Replacement .net Dictionary


Given (Simplified description)

One of our services has a lot of instances in memory. About 85% are unique. We need a very fast key based access to these items as they are queried very often in a single stack / call. This single context is extremely performance optimized.

So we started to put them them into a dictionary. The performance was ok.

Access to the items as fast as possible is the most important thing in this case. It is ensured that there are no write operations when reads occur.

Problem

In the meanwhile we hit the limits of the number of items a dictionary can store.

Die Arraydimensionen haben den unterstützten Bereich überschritten. 
  bei System.Collections.Generic.Dictionary`2.Resize(Int32 newSize, Boolean forceNewHashCodes)
  bei System.Collections.Generic.Dictionary`2.Insert(TKey key, TValue value, Boolean add)

Which translates to The array dimensions have exceeded the supported range.

Solutions like Memcached are in this specific case just too slow.

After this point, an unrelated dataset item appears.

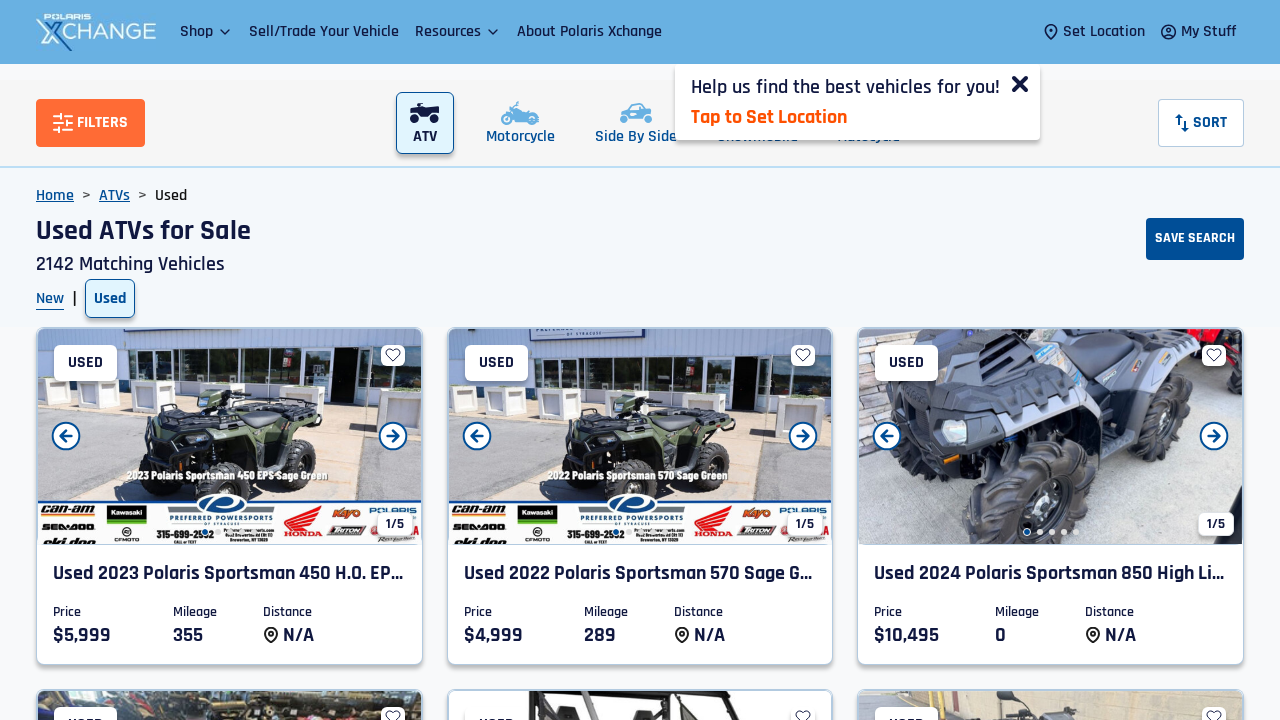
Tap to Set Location (769, 117)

It is a isolated very specific use case encapsulated in a single service

So we are looking for a replacement of the dictionary for this specific scenario.

Currently I can't find one supporting this. Am I missing something? Can someone point me to one?

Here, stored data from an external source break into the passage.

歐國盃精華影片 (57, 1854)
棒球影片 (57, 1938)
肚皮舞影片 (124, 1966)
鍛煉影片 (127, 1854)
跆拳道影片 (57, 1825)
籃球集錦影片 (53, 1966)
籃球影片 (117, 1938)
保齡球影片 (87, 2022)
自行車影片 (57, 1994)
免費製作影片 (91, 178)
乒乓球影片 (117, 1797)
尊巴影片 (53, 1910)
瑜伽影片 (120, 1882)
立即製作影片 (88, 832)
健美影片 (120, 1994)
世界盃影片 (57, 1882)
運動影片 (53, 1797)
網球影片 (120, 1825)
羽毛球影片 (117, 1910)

As an alternative, if none exists we are thinking about implementing one by ourselves.

We thought about two possibilities. Build it up from scratch or wrapping multiple dictionaries.

Wrapping multiple dictionaries

When an item is searched we could have a look at the keys HasCode and use its starting number like an index for a list of wrappers dictionaries. Although this seems to be easy it smells to me and it would mean that the hashcode is calculated twice (one time by us one time by the inner dictionary) (this scenario is really really performance cruical).

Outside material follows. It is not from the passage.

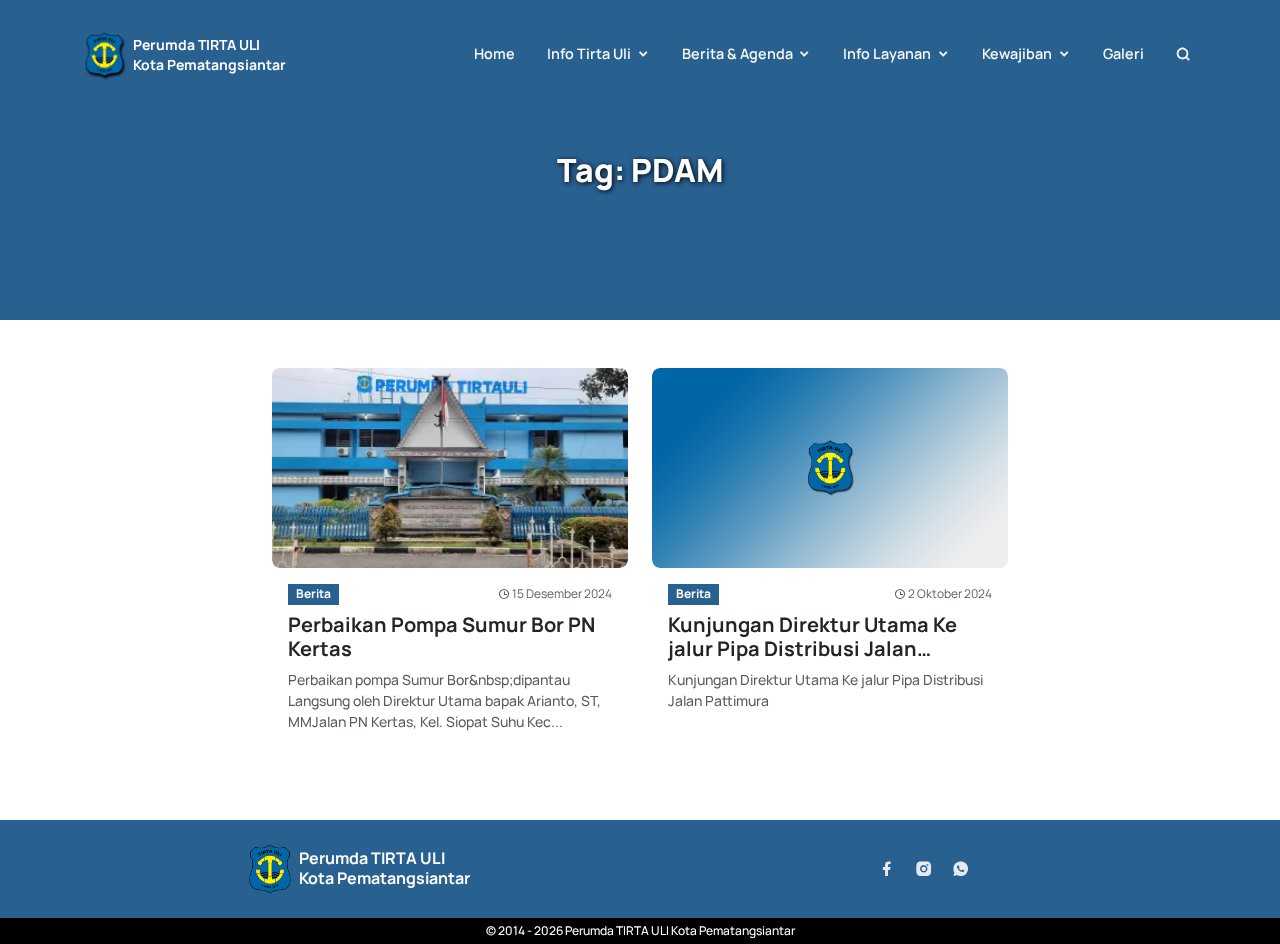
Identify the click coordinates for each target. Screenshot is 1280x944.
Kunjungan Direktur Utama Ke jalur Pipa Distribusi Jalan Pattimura (812, 637)
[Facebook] (886, 868)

I know that exchanging a basetype like the dictionary is the absolute last possibility and I want to avoid it. But currently it looks like there is no way to make the objects more unique or to get the performance of a dictionary from a database or to save performance somewhere else.

I'm also aware of "be aware of optimizations" but the a lower performance would very badly hit the business requirements behind it.


Solution

  • Before I finished reading your questions, the simple multiple dictionaries came to my mind. But you know this solution already. I am assuming you are really hitting the maximum number of items in a dictionary, not any other limit.

    I would say go for it. I do not think you should be worried about counting a hash twice. If they keys are somehow long and getting the hash is really a time consuming operations (which I doubt, but can't be sure as you did not mention what are the keys), you do not need to use whole keys for your hash function. Just pick up whatever part you are OK to process in your own hashing and distribute the item based on that.

    The only thing you need to make sure here is to have an evenly spread of items among your multiple dictionaries. How hard is to achieve this really depends on what your keys are. If they were completely random numbers, you could just use the first byte and it would be fine (unless you would need more than 256 dictionaries). If they are not random numbers, you have to think about the distribution in their domain and code your first hash function in a way it achieves that goal of even distribution.